Supplied text:
• • •
Miroslav Klose is a name found often in football’s record books. The second most capped German player of all time behind legend Lothar Matthaus, already holds the records for being the only player to have scored at four goals in three World Cups and also the only player to have ever played in five European and World Cup semi finals. At the weekend, Klose added yet another record to his collection when he scored five goals in one match for Lazio against Bologna, making him the first Lazio player to ever do so. Hitting a hat trick is hard enough but for a single player to hit five in one match is quite the achievement. Klose joins the likes of Falcao, Lionel Messi, Alan Shearer, Andy Cole, Jermaine Defoe, Daniel Fonseca, Dimitar Berbatov, Jurgen Klinsmann and Gerd Muller in the five goal club but there have been other less known names that have struck the same note.

(Image from Reuters)
• • •
(Dataset entries)
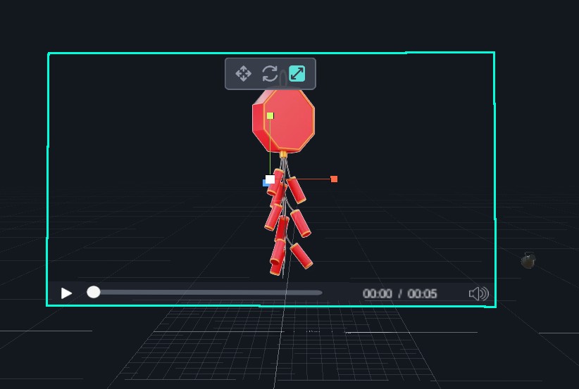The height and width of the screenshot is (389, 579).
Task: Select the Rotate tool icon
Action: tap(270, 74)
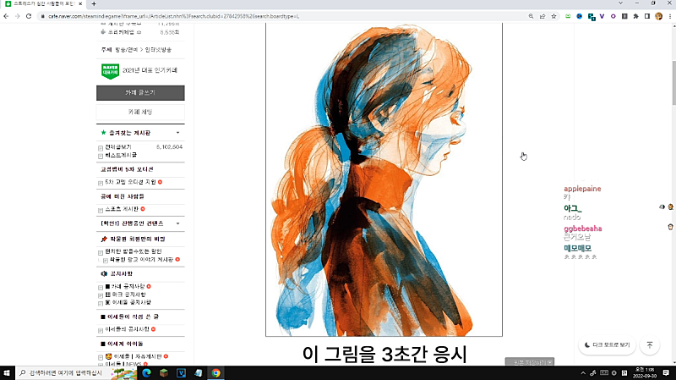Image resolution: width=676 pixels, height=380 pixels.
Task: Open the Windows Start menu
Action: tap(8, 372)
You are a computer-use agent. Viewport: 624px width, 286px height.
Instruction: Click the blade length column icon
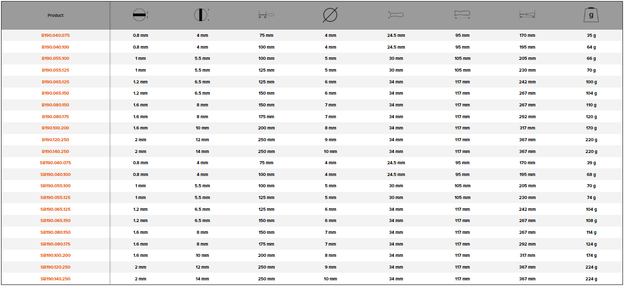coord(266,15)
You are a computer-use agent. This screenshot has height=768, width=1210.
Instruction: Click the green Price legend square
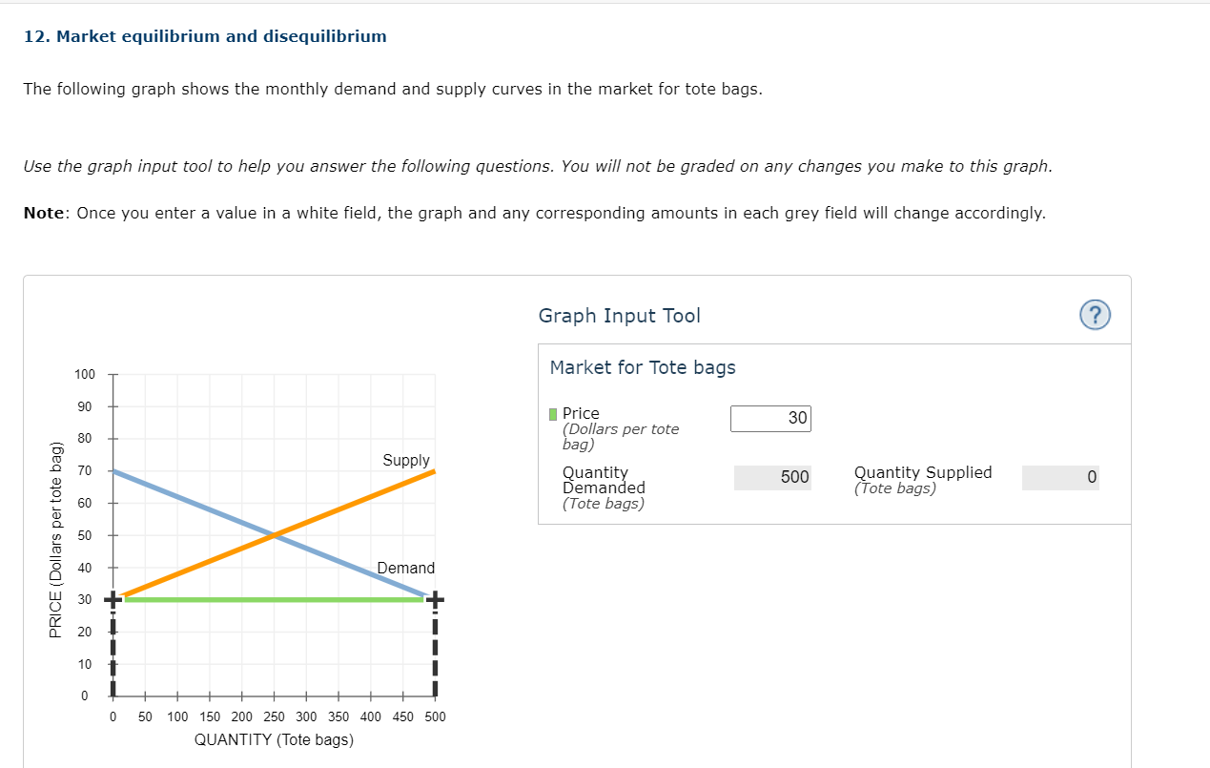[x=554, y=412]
• • •
Your instructions:
In the text about Miroslav Klose, which team was Lazio playing when Klose scored five goals in one match?

Task response:
Bologna